This is an item from Iain Martin’s weekly newsletter for subscribers to Reaction. To receive it every weekend, become a subscriber here.
Revolver – the cool, monochrome, meritocratic masterpiece by The Beatles – is re-released this week. Giles Martin, son of producer George Martin, has remixed the songs with the help of new technology that takes apart the old four track masters. The pre-publicity has got me thinking a lot about the mid-1960s and Labour, considering the party is as it stands heading back to power.
What will a Labour government be like? The recent biography of Harold Wilson, PM when Revolver appeared in 1966, is a good place to start finding out. The Winner is by Nick Thomas-Symonds MP, one of Labour’s most intriguing thinkers, a serious academic now on the opposition front-bench as shadow international trade secretary.
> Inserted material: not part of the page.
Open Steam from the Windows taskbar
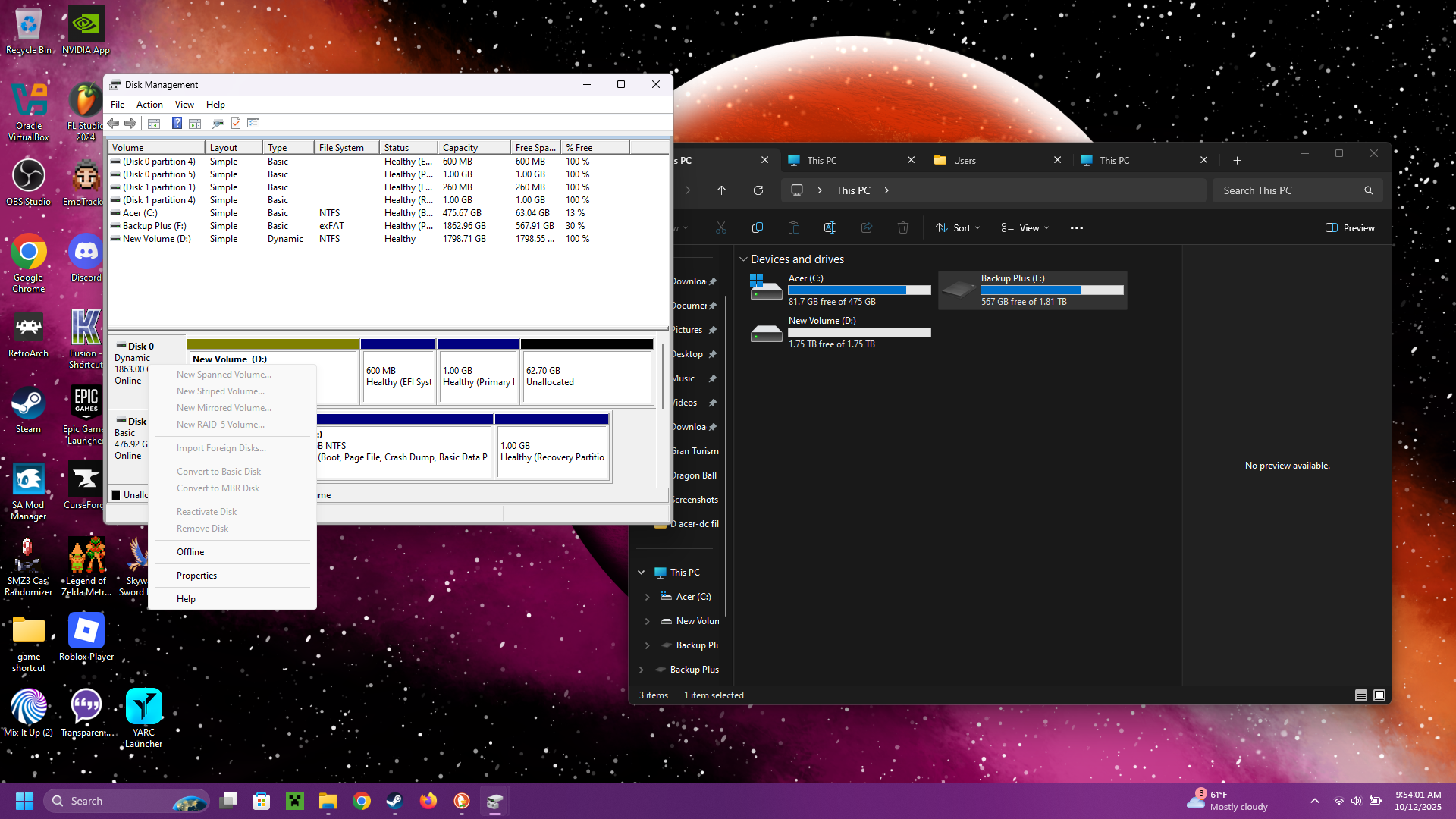tap(395, 801)
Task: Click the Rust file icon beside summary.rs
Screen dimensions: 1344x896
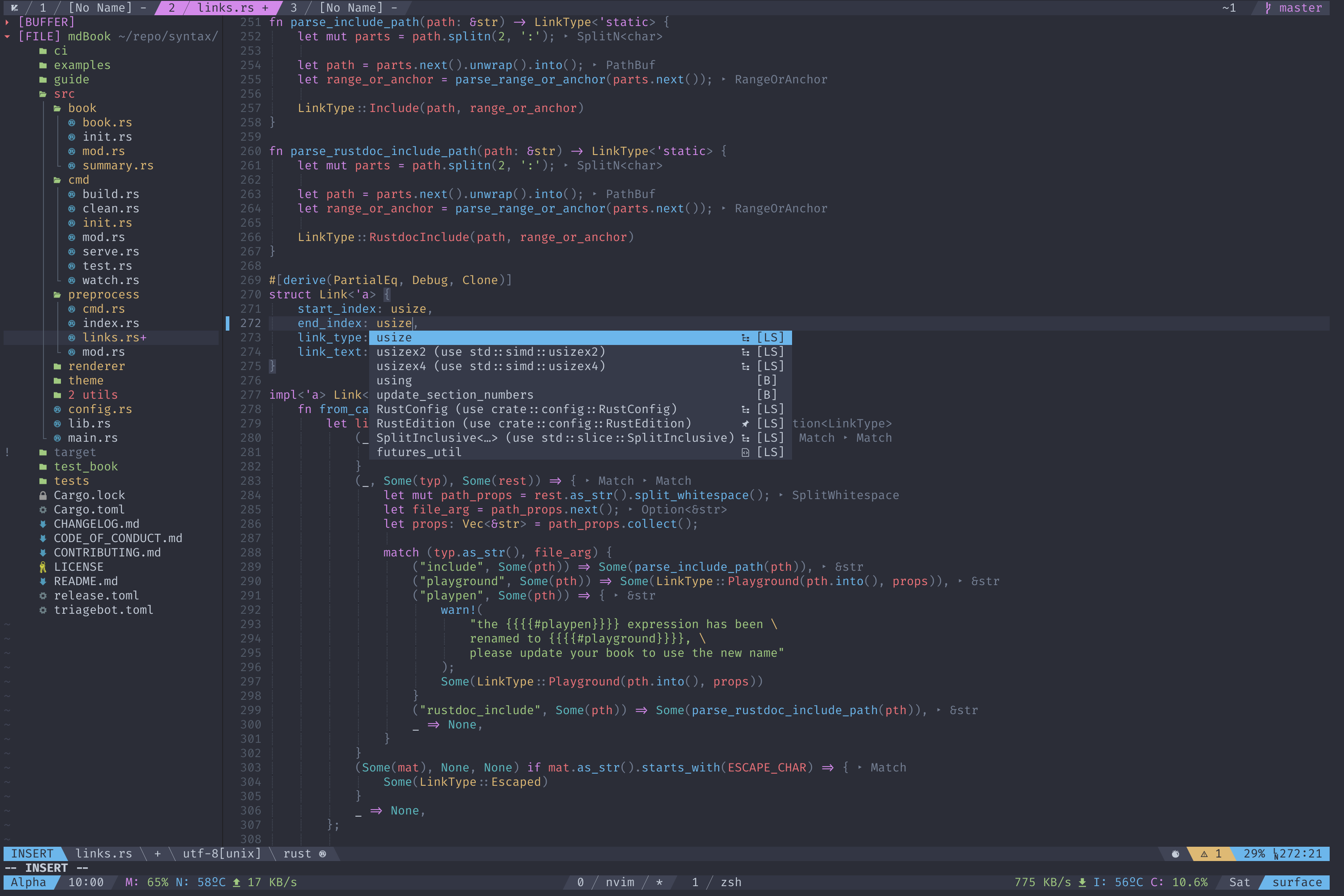Action: coord(71,166)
It’s obvious that if Labour can continue marginalising the far-left, and avoid a blow up at the hands of the gender identity fanatics who want to abolish women, then the party will run on an updated version of the mid-1960s agenda, emphasising new technology, social solidarity, modern Britishness.
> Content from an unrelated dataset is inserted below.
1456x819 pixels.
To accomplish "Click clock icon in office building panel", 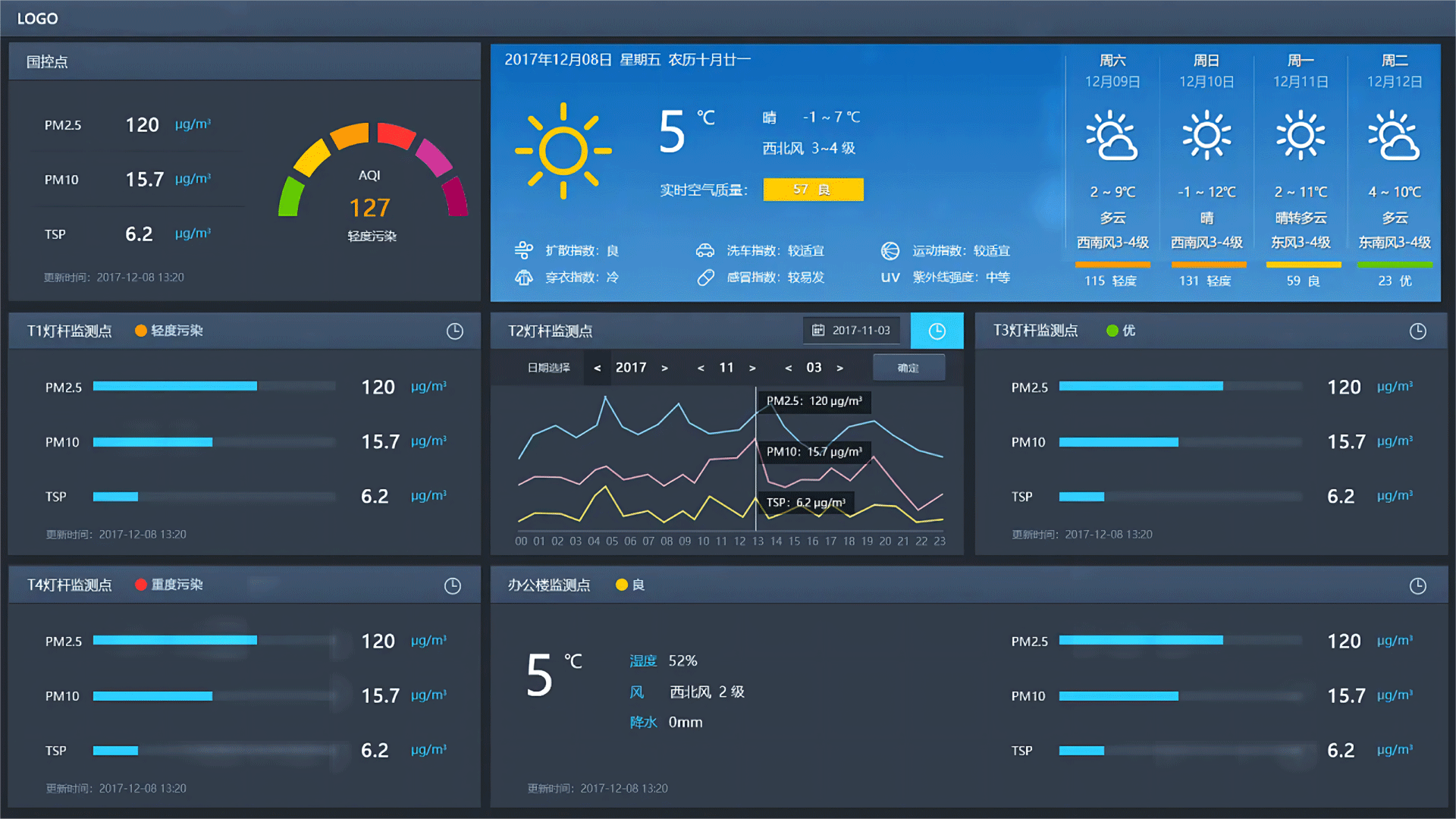I will click(1417, 585).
To my eye Wilson and Keir Starmer are similar personalities, though Wilson was an extraordinary speaker and Starmer is not. The Starmer speeches have been much better of late, though. He is like Wilson in that you never quite know what he thinks about anything and will shift to where power lies. Wilson was a bureaucrat trained in the post-Second World War orthodoxy of nationalisation and command and control policy. Starmer is a machine lawyer, a puritan prosecutor, a bureaucrat from the law, the London law. This has become the bastion of the modern centre-left from where it fights its battles to change society.
It is aligning rather well for Labour. Higher taxes are in fashion, and every time someone suggests materially lower taxes Labour can for the next twenty years point to a video of Liz Truss. The next Labour government will spend a fortune on infrastructure, by increasing taxes further, and may even get the benefit of a global economic recovery in a couple of years.
There is a downside, of course, a price to pay. Revolver was released in the summer of 1966. It was followed by the technicolour Sergeant Pepper in May 1967. In November 1967 the Labour government announced the devaluation of the pound. In an infamous broadcast, the slippery Wilson said the pound in your pocket had not lost any value, which was not really true because imports would become more expensive. The Chancellor then resigned. It was ever thus.